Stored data
----

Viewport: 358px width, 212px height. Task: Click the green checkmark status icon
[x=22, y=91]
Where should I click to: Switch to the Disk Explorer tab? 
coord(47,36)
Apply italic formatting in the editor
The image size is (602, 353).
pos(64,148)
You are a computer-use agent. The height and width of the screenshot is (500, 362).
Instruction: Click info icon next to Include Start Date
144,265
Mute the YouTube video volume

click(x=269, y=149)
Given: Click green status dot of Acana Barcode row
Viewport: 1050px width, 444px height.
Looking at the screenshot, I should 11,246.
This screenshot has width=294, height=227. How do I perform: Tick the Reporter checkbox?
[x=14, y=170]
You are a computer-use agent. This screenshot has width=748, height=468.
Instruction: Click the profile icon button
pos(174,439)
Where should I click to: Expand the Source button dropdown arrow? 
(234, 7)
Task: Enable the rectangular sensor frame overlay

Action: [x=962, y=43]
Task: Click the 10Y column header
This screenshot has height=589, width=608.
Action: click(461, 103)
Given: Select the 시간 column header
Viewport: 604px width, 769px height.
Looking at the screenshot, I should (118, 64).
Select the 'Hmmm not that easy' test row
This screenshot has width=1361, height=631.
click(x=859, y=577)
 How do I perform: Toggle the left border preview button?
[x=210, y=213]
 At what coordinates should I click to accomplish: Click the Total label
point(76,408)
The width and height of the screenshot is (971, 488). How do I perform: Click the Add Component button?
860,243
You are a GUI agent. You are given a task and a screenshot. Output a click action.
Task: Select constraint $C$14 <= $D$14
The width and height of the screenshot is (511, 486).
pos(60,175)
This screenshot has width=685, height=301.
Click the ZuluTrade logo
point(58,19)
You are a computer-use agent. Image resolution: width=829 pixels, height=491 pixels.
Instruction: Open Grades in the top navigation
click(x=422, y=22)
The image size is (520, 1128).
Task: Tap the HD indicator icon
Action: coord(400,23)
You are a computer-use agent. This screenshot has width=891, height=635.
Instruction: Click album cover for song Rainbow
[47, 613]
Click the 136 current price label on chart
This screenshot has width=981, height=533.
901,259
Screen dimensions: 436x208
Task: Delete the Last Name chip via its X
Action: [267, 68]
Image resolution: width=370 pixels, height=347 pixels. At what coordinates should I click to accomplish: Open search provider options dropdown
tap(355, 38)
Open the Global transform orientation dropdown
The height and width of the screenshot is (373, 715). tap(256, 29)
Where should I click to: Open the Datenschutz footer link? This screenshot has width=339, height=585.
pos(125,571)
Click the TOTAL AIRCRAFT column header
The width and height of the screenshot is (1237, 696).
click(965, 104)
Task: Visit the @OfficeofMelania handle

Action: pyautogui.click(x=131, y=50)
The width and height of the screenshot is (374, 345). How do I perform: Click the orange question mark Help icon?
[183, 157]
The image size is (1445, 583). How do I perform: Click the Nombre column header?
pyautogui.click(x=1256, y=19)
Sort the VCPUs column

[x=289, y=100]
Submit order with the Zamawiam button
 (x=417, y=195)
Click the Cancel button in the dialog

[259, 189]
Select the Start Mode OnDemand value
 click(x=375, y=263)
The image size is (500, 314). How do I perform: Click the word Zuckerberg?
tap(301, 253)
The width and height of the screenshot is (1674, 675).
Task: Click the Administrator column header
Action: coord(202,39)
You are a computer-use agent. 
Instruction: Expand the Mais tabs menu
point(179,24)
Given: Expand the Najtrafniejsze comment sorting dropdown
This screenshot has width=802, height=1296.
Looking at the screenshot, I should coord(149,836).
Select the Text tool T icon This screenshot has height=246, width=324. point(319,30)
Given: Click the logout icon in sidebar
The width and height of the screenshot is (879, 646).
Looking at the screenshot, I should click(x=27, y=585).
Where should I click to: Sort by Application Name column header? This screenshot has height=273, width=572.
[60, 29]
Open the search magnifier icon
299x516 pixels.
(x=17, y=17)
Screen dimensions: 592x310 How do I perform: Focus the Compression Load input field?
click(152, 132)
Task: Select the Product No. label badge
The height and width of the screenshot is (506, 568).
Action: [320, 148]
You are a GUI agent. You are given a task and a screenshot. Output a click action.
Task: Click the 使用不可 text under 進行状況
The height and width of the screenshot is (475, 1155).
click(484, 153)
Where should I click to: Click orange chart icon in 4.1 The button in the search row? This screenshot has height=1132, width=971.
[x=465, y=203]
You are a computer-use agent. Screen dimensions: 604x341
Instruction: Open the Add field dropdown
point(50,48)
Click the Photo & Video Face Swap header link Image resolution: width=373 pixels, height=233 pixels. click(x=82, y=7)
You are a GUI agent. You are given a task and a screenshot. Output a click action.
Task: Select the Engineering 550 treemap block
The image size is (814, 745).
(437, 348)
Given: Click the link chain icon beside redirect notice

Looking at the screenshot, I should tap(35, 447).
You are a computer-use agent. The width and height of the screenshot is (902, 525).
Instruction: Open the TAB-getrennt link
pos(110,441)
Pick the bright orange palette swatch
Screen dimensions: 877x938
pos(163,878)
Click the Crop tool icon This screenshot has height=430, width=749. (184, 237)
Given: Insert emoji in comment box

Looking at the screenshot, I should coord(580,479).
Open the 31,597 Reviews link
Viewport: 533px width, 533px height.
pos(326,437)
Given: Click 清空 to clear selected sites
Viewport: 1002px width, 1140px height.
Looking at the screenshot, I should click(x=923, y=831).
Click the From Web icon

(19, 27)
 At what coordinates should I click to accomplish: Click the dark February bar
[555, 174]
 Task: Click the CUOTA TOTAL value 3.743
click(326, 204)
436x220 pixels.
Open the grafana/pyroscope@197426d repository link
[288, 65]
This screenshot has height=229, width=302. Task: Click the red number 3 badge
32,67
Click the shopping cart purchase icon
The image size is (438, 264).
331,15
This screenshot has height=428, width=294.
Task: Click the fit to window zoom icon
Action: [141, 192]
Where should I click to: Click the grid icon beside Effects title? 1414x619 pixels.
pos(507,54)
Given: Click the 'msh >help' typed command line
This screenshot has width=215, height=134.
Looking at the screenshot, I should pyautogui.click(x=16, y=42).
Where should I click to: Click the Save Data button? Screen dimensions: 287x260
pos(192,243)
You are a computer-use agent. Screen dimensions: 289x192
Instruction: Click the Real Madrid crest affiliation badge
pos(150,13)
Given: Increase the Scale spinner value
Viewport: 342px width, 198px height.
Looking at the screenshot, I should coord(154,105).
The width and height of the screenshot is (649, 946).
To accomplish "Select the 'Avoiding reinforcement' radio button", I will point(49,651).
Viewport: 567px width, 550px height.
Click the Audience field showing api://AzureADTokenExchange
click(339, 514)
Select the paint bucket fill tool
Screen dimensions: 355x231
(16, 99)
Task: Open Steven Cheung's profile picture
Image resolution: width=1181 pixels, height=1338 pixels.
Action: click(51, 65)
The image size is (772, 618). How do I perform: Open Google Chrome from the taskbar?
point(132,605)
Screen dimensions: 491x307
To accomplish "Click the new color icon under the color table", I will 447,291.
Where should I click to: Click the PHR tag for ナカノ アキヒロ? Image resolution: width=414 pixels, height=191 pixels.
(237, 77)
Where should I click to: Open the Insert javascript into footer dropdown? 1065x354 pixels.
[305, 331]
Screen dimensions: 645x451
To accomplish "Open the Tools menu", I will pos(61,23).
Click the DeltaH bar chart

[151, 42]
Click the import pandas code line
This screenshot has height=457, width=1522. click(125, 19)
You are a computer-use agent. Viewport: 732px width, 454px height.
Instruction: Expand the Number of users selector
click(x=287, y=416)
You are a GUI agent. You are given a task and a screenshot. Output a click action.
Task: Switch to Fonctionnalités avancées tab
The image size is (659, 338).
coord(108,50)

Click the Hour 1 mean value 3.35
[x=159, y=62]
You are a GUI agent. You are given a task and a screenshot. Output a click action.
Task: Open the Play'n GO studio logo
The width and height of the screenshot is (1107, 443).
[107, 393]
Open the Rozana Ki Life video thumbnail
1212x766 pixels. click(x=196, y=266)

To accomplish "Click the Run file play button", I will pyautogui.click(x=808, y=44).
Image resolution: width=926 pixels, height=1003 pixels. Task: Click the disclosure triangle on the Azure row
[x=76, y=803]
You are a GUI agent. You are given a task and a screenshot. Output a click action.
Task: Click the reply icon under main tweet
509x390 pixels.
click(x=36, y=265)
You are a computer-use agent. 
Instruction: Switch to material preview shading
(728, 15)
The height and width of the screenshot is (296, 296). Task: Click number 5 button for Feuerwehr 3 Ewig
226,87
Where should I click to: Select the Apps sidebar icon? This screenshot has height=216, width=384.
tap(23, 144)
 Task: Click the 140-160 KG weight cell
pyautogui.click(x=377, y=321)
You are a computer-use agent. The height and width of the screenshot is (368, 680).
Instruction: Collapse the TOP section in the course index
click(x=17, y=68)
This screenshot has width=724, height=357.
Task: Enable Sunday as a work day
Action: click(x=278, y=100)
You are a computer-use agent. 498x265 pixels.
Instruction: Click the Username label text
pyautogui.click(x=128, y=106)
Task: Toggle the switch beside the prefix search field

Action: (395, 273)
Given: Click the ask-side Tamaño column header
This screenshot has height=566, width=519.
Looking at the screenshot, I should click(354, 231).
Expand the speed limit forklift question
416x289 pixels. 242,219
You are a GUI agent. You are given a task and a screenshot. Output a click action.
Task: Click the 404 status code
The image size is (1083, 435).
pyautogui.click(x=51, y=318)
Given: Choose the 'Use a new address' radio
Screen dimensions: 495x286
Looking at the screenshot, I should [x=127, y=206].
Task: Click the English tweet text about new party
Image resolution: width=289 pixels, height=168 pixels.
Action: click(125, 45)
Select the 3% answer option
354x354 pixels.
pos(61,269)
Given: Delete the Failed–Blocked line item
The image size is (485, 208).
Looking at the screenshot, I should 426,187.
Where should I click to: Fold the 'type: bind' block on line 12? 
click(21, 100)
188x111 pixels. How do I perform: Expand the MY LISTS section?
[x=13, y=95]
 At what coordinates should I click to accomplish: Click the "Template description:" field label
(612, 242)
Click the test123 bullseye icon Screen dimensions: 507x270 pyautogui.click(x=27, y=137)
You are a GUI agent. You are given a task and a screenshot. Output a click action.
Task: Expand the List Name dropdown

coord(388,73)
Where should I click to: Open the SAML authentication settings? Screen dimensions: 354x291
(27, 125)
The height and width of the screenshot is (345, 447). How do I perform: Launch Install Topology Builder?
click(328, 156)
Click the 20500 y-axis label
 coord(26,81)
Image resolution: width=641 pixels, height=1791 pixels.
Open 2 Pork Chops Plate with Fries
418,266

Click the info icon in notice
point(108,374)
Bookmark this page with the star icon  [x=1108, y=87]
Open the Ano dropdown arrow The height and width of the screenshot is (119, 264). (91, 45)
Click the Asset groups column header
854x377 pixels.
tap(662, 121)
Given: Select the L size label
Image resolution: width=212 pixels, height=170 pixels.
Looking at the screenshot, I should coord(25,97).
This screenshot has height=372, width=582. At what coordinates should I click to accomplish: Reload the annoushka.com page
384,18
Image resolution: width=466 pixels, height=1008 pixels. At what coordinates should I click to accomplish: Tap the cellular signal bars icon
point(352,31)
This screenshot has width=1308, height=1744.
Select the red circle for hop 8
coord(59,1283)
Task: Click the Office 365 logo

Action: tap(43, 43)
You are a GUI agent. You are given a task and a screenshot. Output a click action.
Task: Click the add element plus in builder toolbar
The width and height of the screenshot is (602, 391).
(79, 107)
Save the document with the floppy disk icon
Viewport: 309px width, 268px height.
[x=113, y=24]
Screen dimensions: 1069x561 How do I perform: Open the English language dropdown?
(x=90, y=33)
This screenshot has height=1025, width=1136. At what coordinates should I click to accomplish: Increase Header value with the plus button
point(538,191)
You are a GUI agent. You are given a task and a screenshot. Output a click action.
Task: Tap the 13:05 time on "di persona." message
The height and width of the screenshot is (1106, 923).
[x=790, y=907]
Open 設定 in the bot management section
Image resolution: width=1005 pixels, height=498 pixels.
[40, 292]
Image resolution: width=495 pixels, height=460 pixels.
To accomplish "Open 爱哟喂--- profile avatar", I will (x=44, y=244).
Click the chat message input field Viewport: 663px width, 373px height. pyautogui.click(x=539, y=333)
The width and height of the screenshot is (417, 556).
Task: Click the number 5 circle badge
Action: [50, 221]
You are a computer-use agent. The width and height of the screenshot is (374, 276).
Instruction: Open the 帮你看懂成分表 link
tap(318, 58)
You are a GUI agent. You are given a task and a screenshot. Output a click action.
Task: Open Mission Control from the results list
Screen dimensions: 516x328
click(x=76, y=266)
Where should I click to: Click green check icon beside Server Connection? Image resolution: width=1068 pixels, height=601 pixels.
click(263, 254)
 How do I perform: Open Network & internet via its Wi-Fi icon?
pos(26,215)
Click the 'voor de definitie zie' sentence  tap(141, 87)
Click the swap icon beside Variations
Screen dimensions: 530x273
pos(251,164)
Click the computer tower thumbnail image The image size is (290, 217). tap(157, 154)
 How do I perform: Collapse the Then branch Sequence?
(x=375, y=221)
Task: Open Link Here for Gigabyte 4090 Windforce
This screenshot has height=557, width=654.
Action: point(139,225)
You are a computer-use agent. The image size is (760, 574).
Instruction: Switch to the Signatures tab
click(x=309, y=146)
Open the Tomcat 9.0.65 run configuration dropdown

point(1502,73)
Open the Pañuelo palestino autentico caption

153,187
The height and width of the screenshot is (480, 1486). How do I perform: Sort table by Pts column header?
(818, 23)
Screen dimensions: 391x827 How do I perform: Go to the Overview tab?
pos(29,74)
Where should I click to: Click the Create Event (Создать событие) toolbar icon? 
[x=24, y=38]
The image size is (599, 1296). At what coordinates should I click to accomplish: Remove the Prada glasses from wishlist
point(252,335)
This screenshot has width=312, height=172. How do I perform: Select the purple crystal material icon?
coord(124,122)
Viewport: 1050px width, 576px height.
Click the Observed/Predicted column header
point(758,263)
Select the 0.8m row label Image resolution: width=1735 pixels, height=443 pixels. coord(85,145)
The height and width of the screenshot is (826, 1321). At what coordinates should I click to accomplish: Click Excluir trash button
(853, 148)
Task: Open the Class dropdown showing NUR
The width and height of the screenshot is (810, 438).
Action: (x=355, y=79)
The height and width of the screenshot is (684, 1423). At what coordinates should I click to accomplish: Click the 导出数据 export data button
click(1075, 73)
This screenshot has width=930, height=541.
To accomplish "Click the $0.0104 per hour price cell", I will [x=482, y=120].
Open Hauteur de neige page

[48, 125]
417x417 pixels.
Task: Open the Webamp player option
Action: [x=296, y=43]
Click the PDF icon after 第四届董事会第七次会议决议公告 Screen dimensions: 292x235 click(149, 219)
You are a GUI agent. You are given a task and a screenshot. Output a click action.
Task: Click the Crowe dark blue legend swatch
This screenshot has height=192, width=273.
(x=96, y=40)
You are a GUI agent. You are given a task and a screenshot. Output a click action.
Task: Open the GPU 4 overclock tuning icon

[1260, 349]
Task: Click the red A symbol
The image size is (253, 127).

----

## Your goal
Reproduce without change every line of the entries above, from the one containing "The height and width of the screenshot is (826, 1321)." through the last.

## Answer box
The height and width of the screenshot is (826, 1321). At what coordinates should I click to accomplish: Click Excluir trash button
(853, 148)
Task: Open the Class dropdown showing NUR
The width and height of the screenshot is (810, 438).
Action: (x=355, y=79)
The height and width of the screenshot is (684, 1423). At what coordinates should I click to accomplish: Click the 导出数据 export data button
click(1075, 73)
This screenshot has width=930, height=541.
To accomplish "Click the $0.0104 per hour price cell", I will [x=482, y=120].
Open Hauteur de neige page

[48, 125]
417x417 pixels.
Task: Open the Webamp player option
Action: [x=296, y=43]
Click the PDF icon after 第四届董事会第七次会议决议公告 Screen dimensions: 292x235 click(149, 219)
You are a GUI agent. You are given a task and a screenshot. Output a click action.
Task: Click the Crowe dark blue legend swatch
This screenshot has height=192, width=273.
(x=96, y=40)
You are a GUI agent. You are given a task and a screenshot. Output a click action.
Task: Open the GPU 4 overclock tuning icon

[1260, 349]
Task: Click the red A symbol
The image size is (253, 127).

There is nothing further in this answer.